Discussion Thread: DIP 1040--Copying, Moving, and Forwarding--Community Review Round 1

Thu Mar 18 19:50:25 UTC 2021

On Wednesday, 17 March 2021 at 01:06:45 UTC, Timon Gehr wrote:
> [...]

Lots of good stuff in there that I didn't quote fully to not spam.

This kind of lead me to look at things in a new way: The main 
problem here is that we have loosely defined requirement, and 
when this is the case, it is very easy to fool oneself and 
fullfill most requirement most of the time, but actually provide 
zero useful guarantee, be it to the dev or the optimizer.

So here, we have an existing system: ctor/dtor. The goal of this 
system is to ensure that an object is available to the program 
once it has been put in a proper state, and that for each object 
constructed, there will be a corresponding dtor call that will 
give an opportunity to undo this state.

The guarantee provided is that ctor/dtor go by pair and the 
compiler ensures this. What has been constructed will be 
destroyed and vice versa.

This causes a problem: what to do when an object is duplicated? 
Then it is required to construct a new object, from the previous 
one, and that new object, like the previous one, will be 
destroyed.

Because construction and destruction might be expensive, we want 
to be able to group a copy and a destruction operation of an 
object (granted there are no further use between that copy and 
that destruction) into one: a move operation.

Which lead us to a primitive set of requirements:
1/ Construction and destruction of object map 1:1
2/ An object cannot be used prior its construction and after its 
destruction.
3/ As an optimization, we want to be able to remove 
copy/destruction pair when the object is not used after the copy.

1/ and 2/ are already provided, but might be inefficient. 3/ is a 
way to make things more efficient, and in more way than what 
you'd think.

One notorious difference between C++ and D is that in C++, 
objects must have a fixed address, while in D, they do not. This 
means that the D compiler is free to move objects around. This 
has more consequences that one would expect, consider for 
instance the following sample code: https://godbolt.org/z/9hWzxb

It is clear from the disassembly that *2* dereferences are 
happening, when the C++ code only has one. How come?
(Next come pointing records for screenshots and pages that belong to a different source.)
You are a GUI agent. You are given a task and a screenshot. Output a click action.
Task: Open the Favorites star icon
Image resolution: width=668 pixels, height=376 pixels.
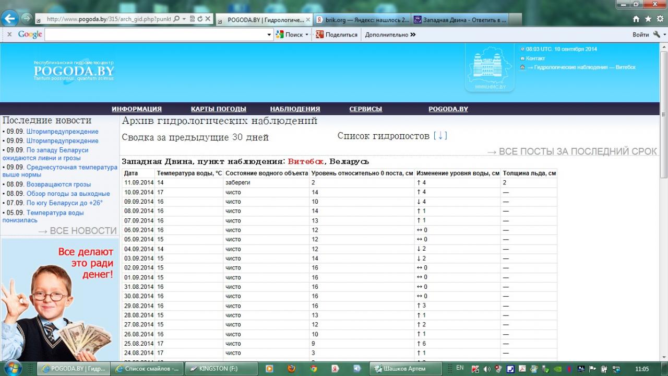pos(648,19)
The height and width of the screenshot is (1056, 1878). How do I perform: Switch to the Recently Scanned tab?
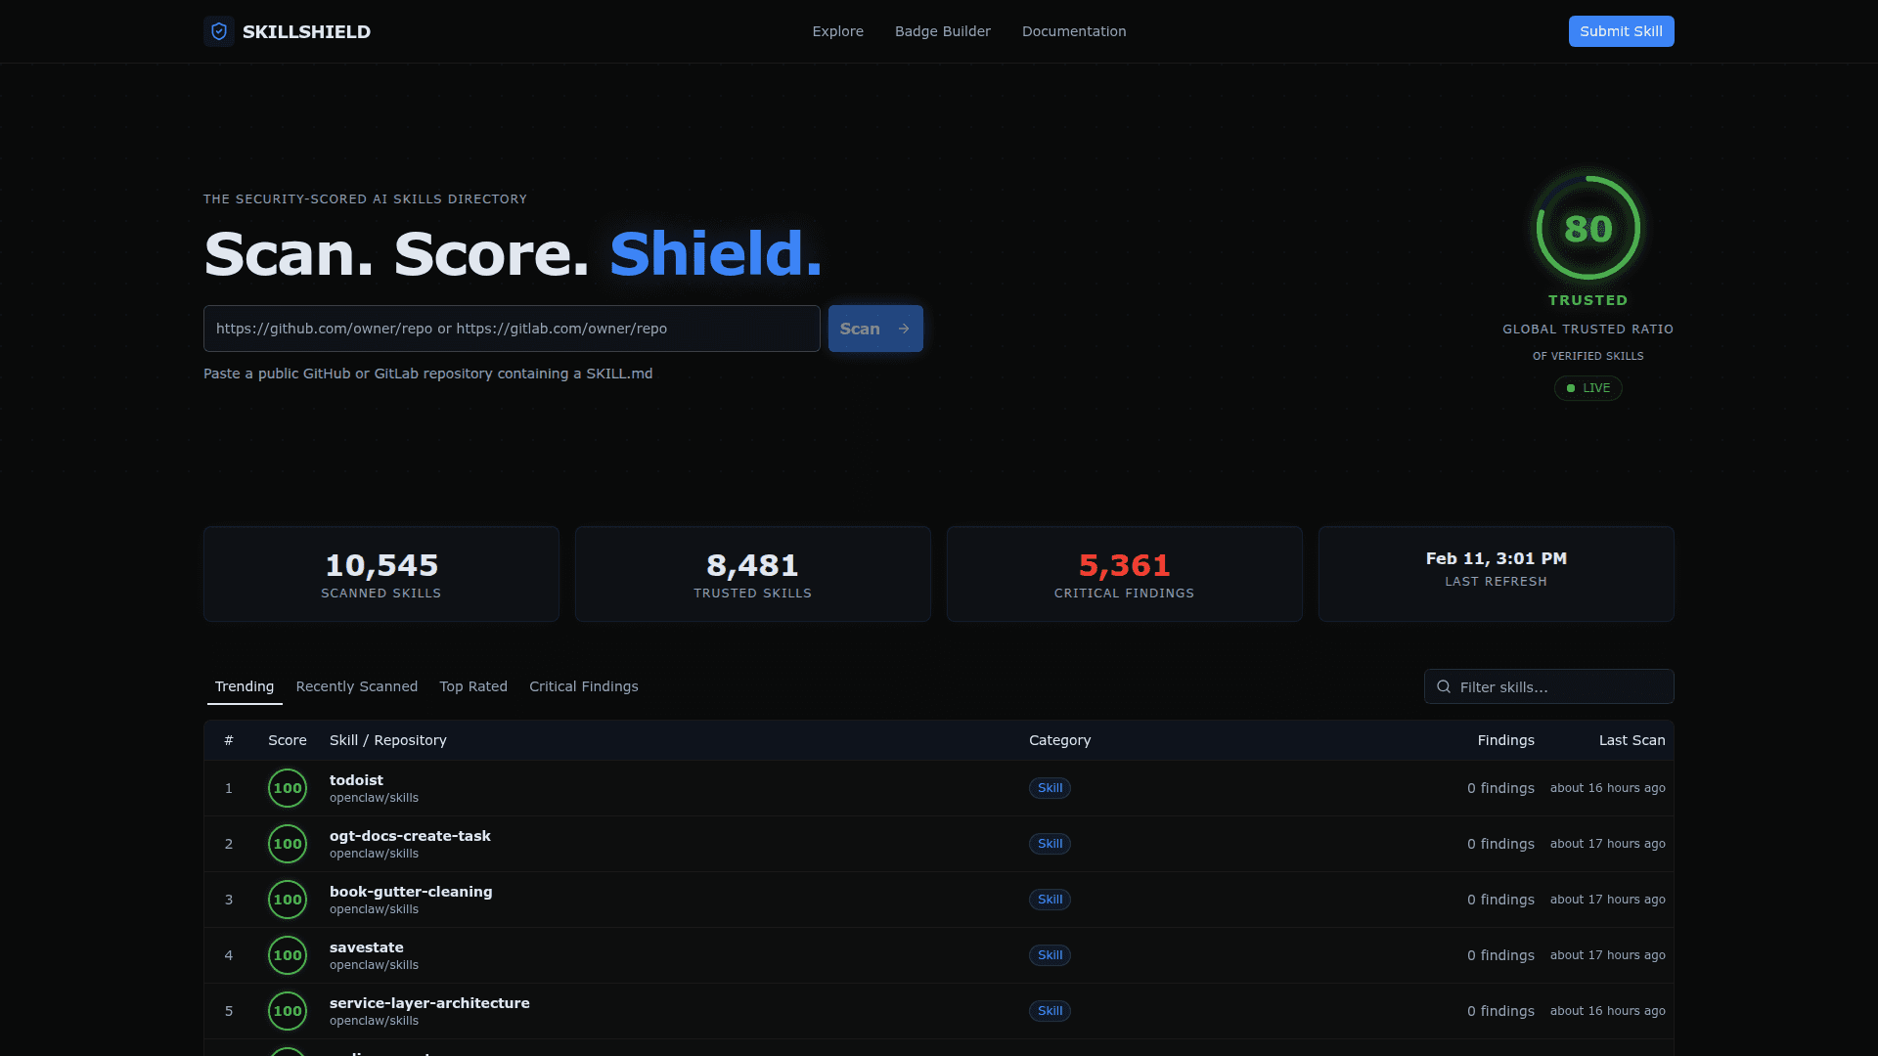pos(356,685)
Because structs in C++ are not movable by default, and the struct 
preexist the function call, it must be living somewhere in the 
caller's stack, and is passed by reference at the ABI level. To 
make it look like it is passed by value, the called will make a 
copy and then destroy it after the call.

In practice, this is worse than it look in this simplified 
exemple. Because not only this means that a vast number of 
dereferences are executed across the program, but this is only 
the 1st order effect. Because numerous things now go through 
pointers, it forces the optimizer to prove a ton of things using 
alias analysis that would be self evident without that extra 
indirection, and in many cases, it cannot. For instance:

void foo(unique<int> a, unique<int> b) {
   a = make_unique<int>(...);
   // The compiler has to assume that b may have been modified 
here, because both a and b could be the same object, and 
therefore b be modified by this new assignment.
}

This is a major problem of C++ object model. This is not a 
problem D has at the moment. This is simply the wrong default. 
This leaves us with one more requirement:

4/ Objects must be usable by value at the ABI level, including 
object with ctor/dtor.

The obvious problem with this are interior pointers, and I'll 
come back to them later on. It must however be understood that 
the vast majority of struct usage do not involve interior 
pointers, and therefore throwing away 4/ for interior pointer 
supports seems to be self defeating.

Another peculiarity of the C++ object model can be seen in this 
sample: https://godbolt.org/z/KGeffj

In the code generated, we can see that the smart pointer is 
allocated and initialized, then passed to the function by 
reference, which we expect. But what's interesting comes after 
the function call: there is a test and a branch. The generated 
code test the value of the smart pointer, and only free the 
memory is the pointer isn't null. for readability, I made the 
fuinction nothrow, but remove it and you'll see that a vast 
amount of code has to be generate for exception handling too.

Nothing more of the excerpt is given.